Monday, March 8, 2021
Imagine for a moment that you have just been told you will miserably fail at something you believed you were capable of doing. You even bragged to others about how you were confident in your ability. Plus, you told the one person you wanted to impress the most that He could count on you. But that person’s response to you predicted your failure to follow through on your promise.
The last thing we would want to hear at that moment is someone telling us to not worry or be troubled. Having just been told that we would fail, our emotions would be raw, and raw emotions generally need to be expressed rather than ignored or denied. Yet the person who predicted your failure now tells you to not let he pending failure bother you. I’m pretty sure we would not respond well.
This is exactly the scenario playing out in the Upper Room as Jesus spends His last night before His crucifixion with His disciples. Peter bragged about his ability to be strong and faithful. Jesus tells him that he not only won’t be faithful but will deny even knowing Him. Not just one denial, but three. Imagine Peter’s feelings. Imagine the personal conflict going on between his heart and his mind. He believes Jesus speaks truth. Peter also believes he spoke truth when he promised to be faithful. But the words of Jesus ring loudly in his ears and penetrate to the core of his heart. He is troubled when faced with the truth of his own inabilities.
Peter said to him, “Lord, why can I not follow you now? I will lay down my life for you.” Jesus answered, “Will you lay down your life for me? Truly, truly, I say to you, the rooster will not crow till you have denied me three times. Let not your hearts be troubled.

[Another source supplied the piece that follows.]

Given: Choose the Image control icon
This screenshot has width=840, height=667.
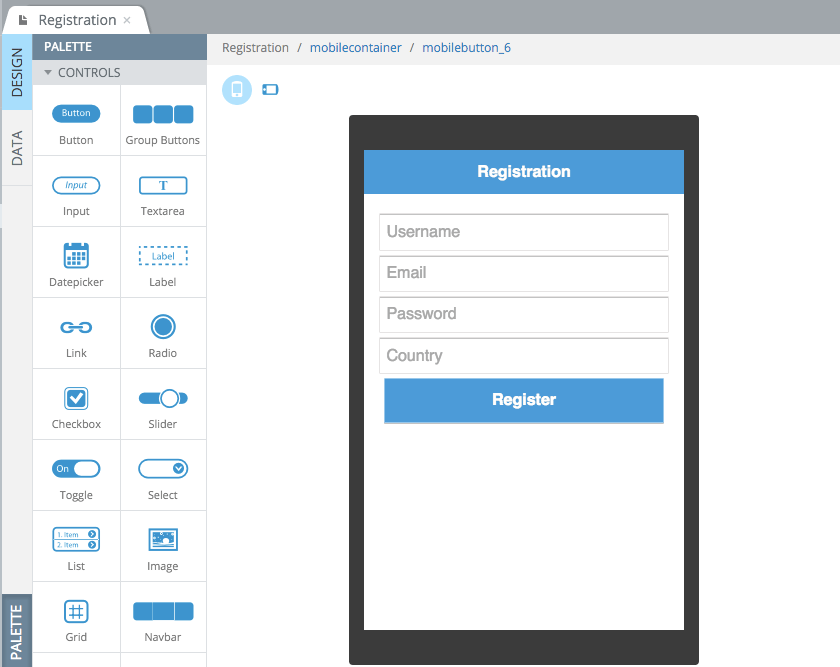Looking at the screenshot, I should (x=163, y=539).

Believe in God; believe also in me.” John 13:37-14:1
Where can we find comfort when faced with failure? How can we not be troubled when we realize that our commitments are often unfulfilled because of our inability to live up to our own expectations? Jesus gives us the answer to both questions – believe in God, and believe in Jesus. But that begs another question. What does belief in God and Jesus have to do with easing the feelings of discouragement and troubled hearts caused by our failures?
Here’s the answer. GRACE. When things don’t turn out the way we thought they should, there’s GRACE. When we mess up and things get all messed up, there’s GRACE. When we fall flat on our face, there’s GRACE. When our hearts are troubled, the answer is belief in God, and to believe that the grace of God is sufficient for our every need and is best realized when we are our weakest. (2 Corinthians 11:9) When things go wrong, belief in God means that we trust the grace of God to make all things right.
So no matter where you are, or what you’ve done, believe in God, and believe in Jesus. GRACE will abound and cover all sin.